Più tardi l’autostrada per Basti ci riporta coi piedi per terra tra i camion e i motorini indiani e il loro abuso di clacson.
Il momento più piacevole della giornata nelle nostre pedalate indiane è indubbiamente il pranzo, quando nel percorso spuntano fuori un dhaba o un family restaurant coi tavolini nel verde e la cucina in un ambiente separato dalla strada (succede davvero di rado). Cerchiamo sempre di mangiare e dormire nelle migliori condizioni igieniche possibili: ci disinfettiamo con un battericida prima dei pasti, ci ricopriamo di repellenti per gli insetti, montiamo la tenda anche nelle camere d’albergo se le zanzare sono troppe per schiacciarle tutte, beviamo solo acqua minerale e a volte con quella ci laviamo pure i denti. L’India però vince ogni precauzione e ci costringe a qualche giorno di pausa e riso bianco per ristabilire un precario equilibrio intestinale.
Da Basti lasciamo l’autostrada e prendiamo la via n.64 in direzione di Pharenda, la nostra ultima tappa in territorio indiano. La giornata parte in maniera scoraggiante, dato che i primi dieci chilometri sono di asfalto disconnesso, buche e traffico pesante. Siamo ricoperti di sabbia e procediamo pianissimo. Poi, inaspettatamente, le condizioni della strada tornano buone e pedaliamo spediti nonostante la nebbia fittissima. Il paesaggio è rurale e popolatissimo: è sabato, i bambini giocano a volano a margine della strada e i grandi si scaldano in capannelli attorno a piccoli fuochi. Notiamo più moschee e donne coperte dal burqua in questa regione. A Campirganj troviamo il primo vero ristorante di questi 70 km e ci fermiamo per il pranzo, mentre lo staff è indaffarato a installare fiori e striscioni coloratissimi per il matrimonio che si celebrerà la sera. Pharenda dista da qui solo 10 km che si snodano tra una bella foresta zeppa di scimmie.

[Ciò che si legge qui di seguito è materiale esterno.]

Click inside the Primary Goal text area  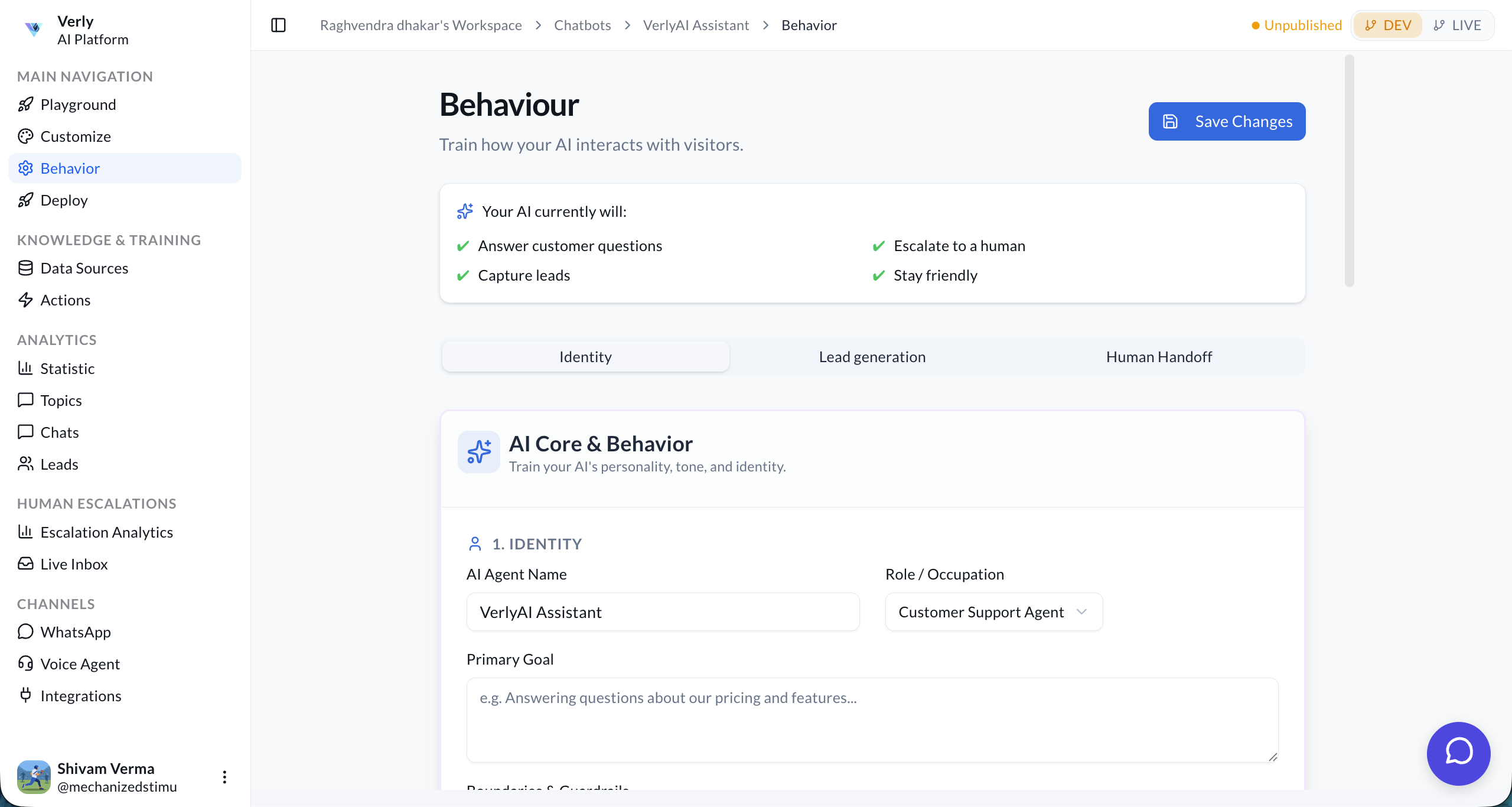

Anche questa città non riserva nessuna gioia per noi turisti, ma nugoli di zanzare che si leccano i baffi al nostro passaggio. Riempiamo il pomeriggio a chai e letture sull’ormai vicinissimo Nepal. Al risveglio partiamo spediti per affrontare i 50 km di India che ci separano da Sonauli, la città di confine. Attraversiamo delle campagne tranquille e floride, ma la nebbia anche oggi appanna il paesaggio. La dogana è preceduta da chilometri di camion in coda, nelle due corsie di marcia regna il caos più assoluto e gli uffici dell’immigrazione sono dislocati senza criterio in edifici insospettabili.

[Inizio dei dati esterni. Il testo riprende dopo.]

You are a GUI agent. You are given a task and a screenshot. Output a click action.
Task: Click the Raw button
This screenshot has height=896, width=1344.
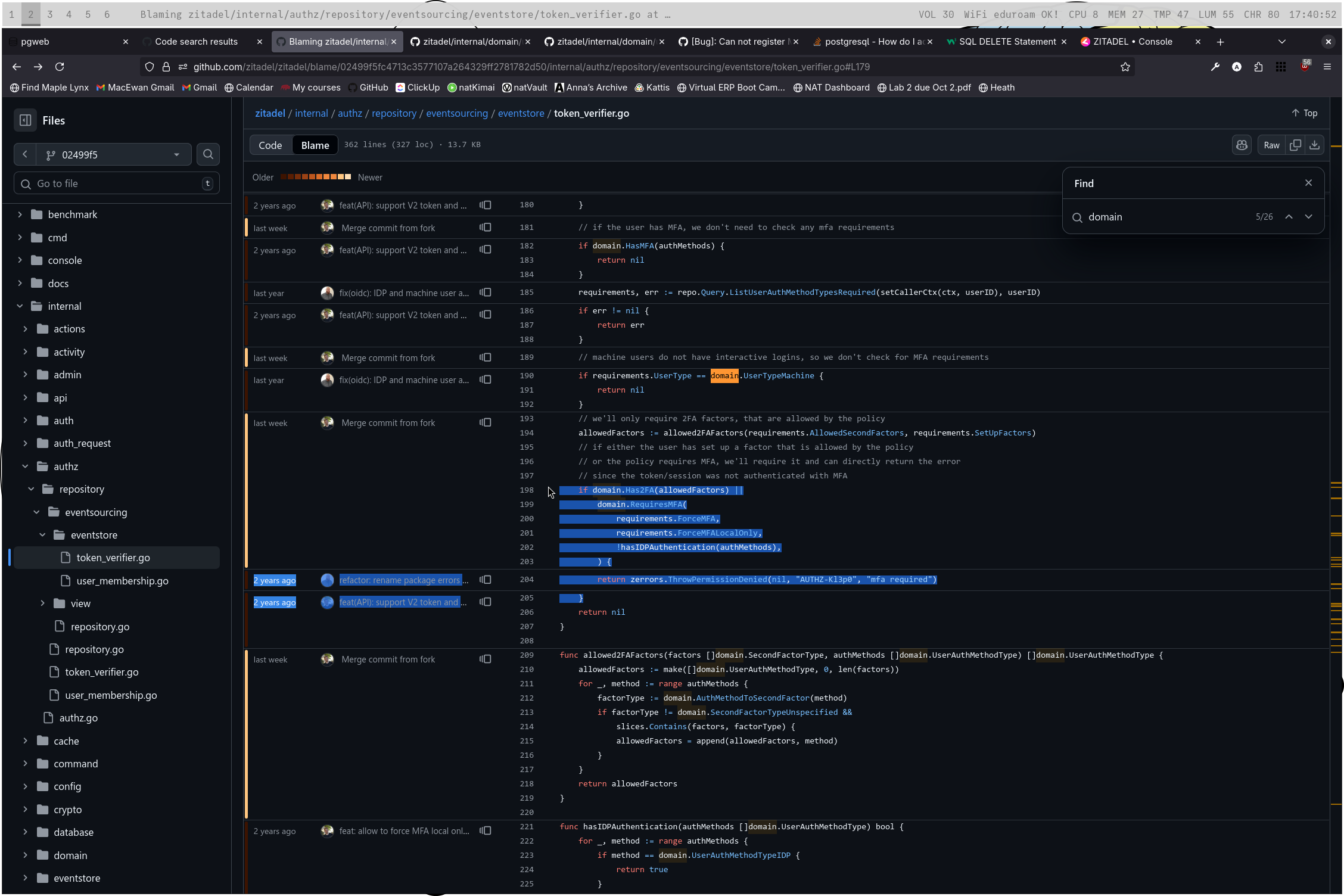(x=1271, y=145)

Ci rendiamo conto che negli ultimi giorni abbiamo pianificato le tappe in modo che ci portassero fuori dall’India il più velocemente possibile. Di questo paese ci ha stressati il traffico, ci hanno esasperato tutti gli occhi puntati continuamente addosso e ci hanno messo in difficoltà le scarse condizioni igieniche. Se come destinazione turistica la troviamo una meta interessante, ci sentiamo di consigliare l’India solo al cicloturista provvisto di infinita imperturbabilità d’animo.